Soil and Geochemistry
Soil and geochemistry studies the chemical composition and reactions of soils and the near-surface earth, where minerals, water, organic matter, and organisms interact.
Definition
The branch of environmental chemistry concerned with the composition, reactions, and surface chemistry of soils and the near-surface geosphere.
Scope
This area covers the chemistry of the solid earth at low temperatures: mineral weathering and soil formation, the nature and reactivity of soil organic matter, soil acidity and redox, and the sorption and ion-exchange processes at mineral and organic surfaces. It links elemental cycling, nutrient availability, and contaminant behavior in the terrestrial environment.
Sub-topics
Core questions
- How do rocks weather to form soils and release elements?
- What controls soil acidity and redox status?
- How do mineral and organic surfaces retain ions and contaminants?
- How is soil organic matter formed, stabilized, and degraded?
Key theories
- Surface complexation at soil interfaces
- Ion retention in soils is described by adsorption and surface-complexation at charged mineral and organic surfaces, governed by pH, ionic strength, and competing ions, which controls nutrient and contaminant mobility.
- Weathering and pedogenesis
- Chemical weathering of primary minerals drives soil formation, releasing nutrients and forming secondary clays and oxides whose surfaces dominate soil chemical behavior.
Mechanisms
Soil chemistry is governed by interfaces. Variable- and permanent-charge surfaces on clays, oxides, and humus exchange cations and bind anions and metals; pH and redox set speciation; and weathering continually supplies reactive secondary phases.

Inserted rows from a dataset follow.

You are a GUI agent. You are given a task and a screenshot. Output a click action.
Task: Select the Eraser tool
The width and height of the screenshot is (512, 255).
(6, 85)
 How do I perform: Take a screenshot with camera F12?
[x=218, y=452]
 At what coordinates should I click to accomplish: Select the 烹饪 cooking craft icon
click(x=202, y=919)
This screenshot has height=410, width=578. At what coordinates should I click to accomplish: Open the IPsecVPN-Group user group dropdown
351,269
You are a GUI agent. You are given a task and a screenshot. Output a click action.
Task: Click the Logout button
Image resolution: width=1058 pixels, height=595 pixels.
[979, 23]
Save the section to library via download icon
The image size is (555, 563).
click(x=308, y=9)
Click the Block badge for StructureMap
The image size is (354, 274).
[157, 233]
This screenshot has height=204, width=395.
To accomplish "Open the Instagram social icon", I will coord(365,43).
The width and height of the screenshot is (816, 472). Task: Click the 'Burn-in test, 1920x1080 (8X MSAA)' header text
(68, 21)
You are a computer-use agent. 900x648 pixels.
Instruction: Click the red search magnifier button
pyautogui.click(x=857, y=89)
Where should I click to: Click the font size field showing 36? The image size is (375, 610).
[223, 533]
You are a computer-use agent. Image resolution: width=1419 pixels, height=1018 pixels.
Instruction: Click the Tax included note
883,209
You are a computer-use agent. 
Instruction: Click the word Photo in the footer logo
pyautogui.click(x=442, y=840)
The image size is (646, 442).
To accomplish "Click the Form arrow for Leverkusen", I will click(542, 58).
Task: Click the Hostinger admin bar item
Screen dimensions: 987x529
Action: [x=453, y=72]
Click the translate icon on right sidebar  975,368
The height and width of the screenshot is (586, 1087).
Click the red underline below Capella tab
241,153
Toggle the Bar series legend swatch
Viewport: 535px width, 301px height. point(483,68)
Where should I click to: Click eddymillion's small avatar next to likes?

These processes determine the partition of elements between solution and solid.
Clinical relevance
Soil and geochemistry underlie soil fertility, the retention or release of heavy metals and contaminants, and remediation strategy, and they document the worldwide spread of trace-metal contamination.
History
Environmental soil chemistry developed from classical soil science and geochemistry, with surface-complexation theory and spectroscopic surface studies maturing the field through the late 20th century.
Key figures
- Garrison Sposito
- Donald L. Sparks
- Victor Goldschmidt
Related topics
Seminal works
- sparks2003
- sposito2008
- nriagu1988
Frequently asked questions
- How does this differ from agricultural soil science?
- It focuses on the underlying chemistry of soils and the geosphere, including contaminant behavior, rather than on crop production practices specifically.